Starting with the line that contains "Check the Service H option", repeat exactly every line through the last one in the records below, and leave out the pictures.
** Records for the exercise follows **
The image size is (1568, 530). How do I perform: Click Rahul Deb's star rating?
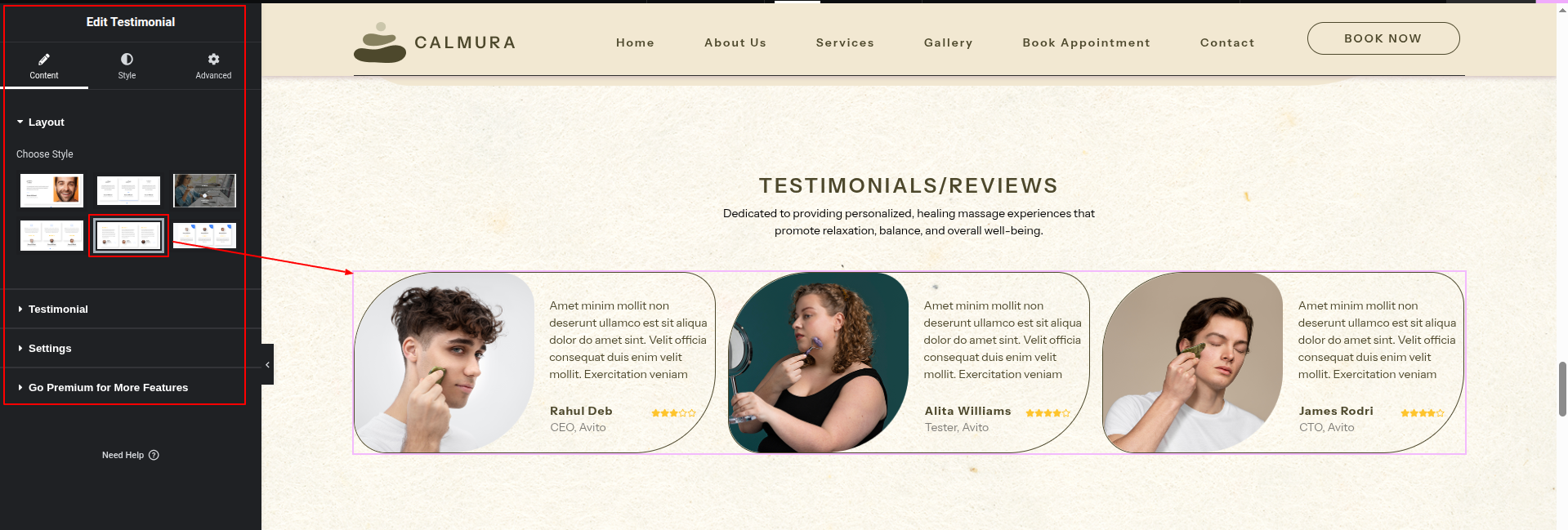tap(673, 413)
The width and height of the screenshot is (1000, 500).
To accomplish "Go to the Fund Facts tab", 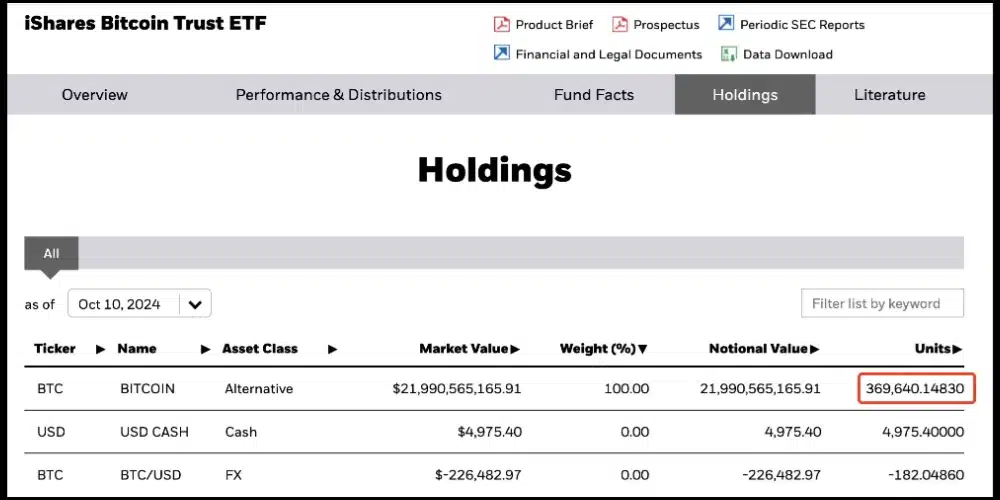I will (x=594, y=95).
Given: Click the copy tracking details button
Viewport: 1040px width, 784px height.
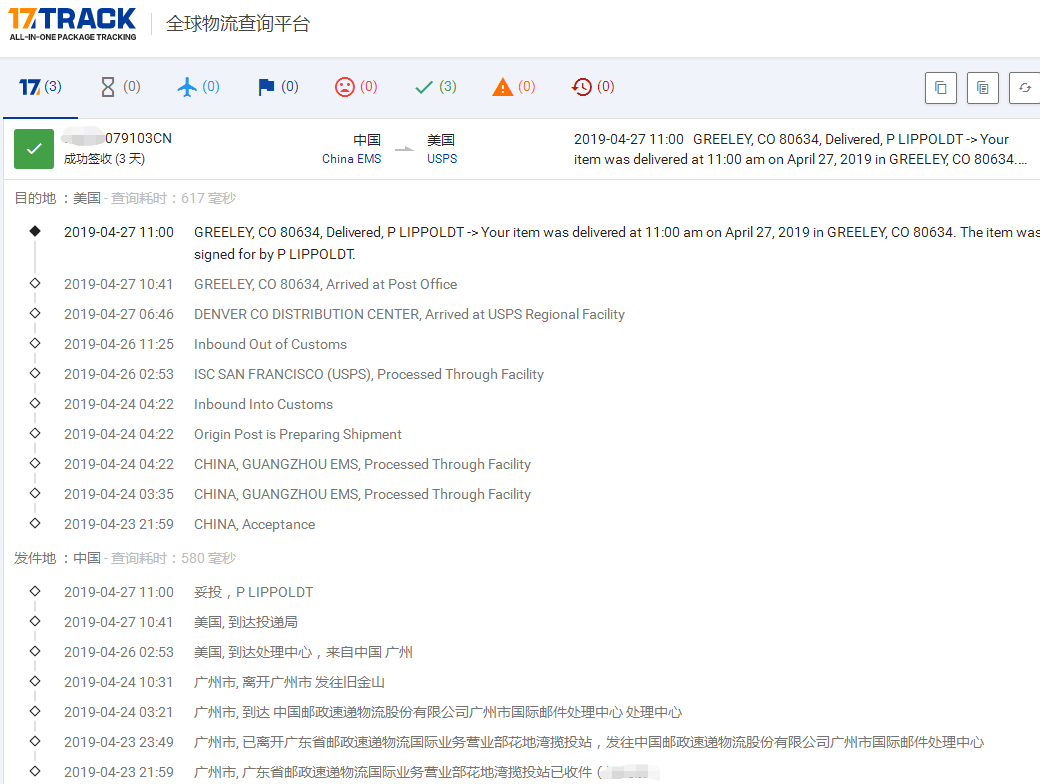Looking at the screenshot, I should pyautogui.click(x=983, y=88).
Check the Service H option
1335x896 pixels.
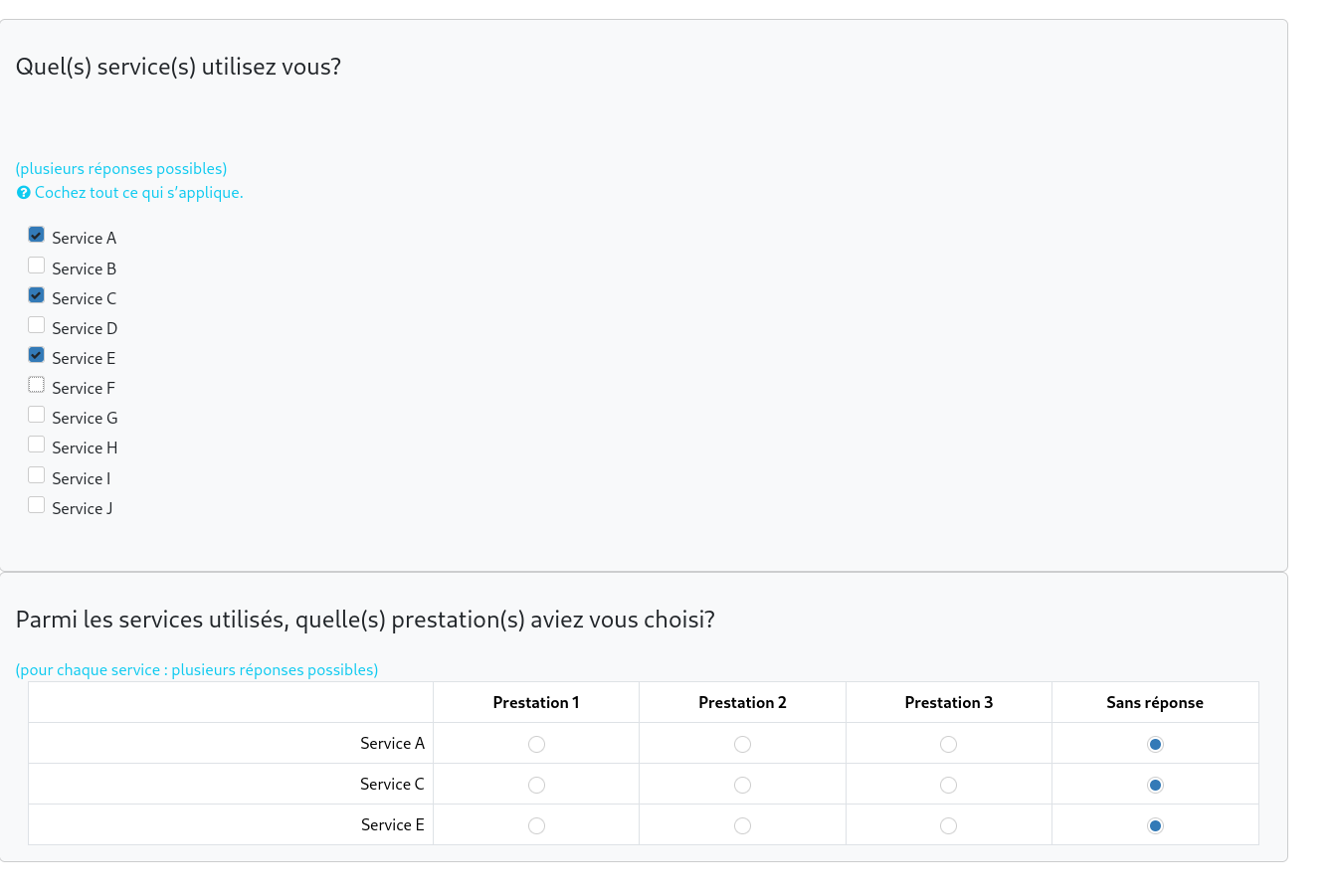point(37,445)
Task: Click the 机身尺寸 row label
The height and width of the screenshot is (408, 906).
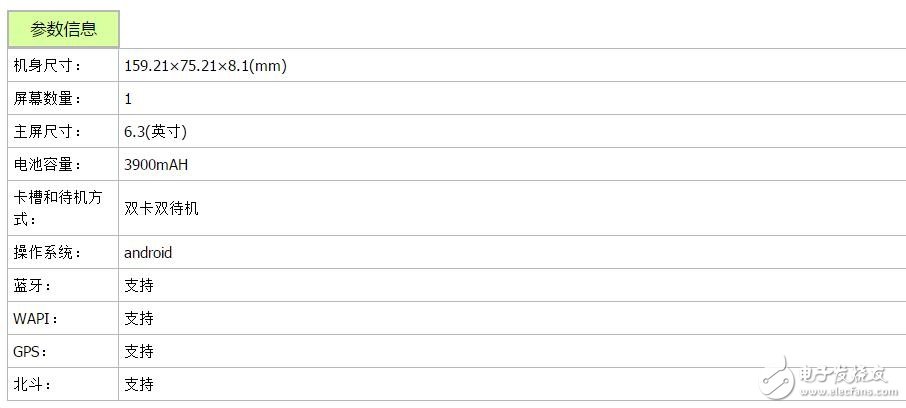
** End of Records for the exercise **
Solved problem |
Check the Service H option
1335x896 pixels.
point(37,445)
Task: Click the 机身尺寸 row label
The height and width of the screenshot is (408, 906).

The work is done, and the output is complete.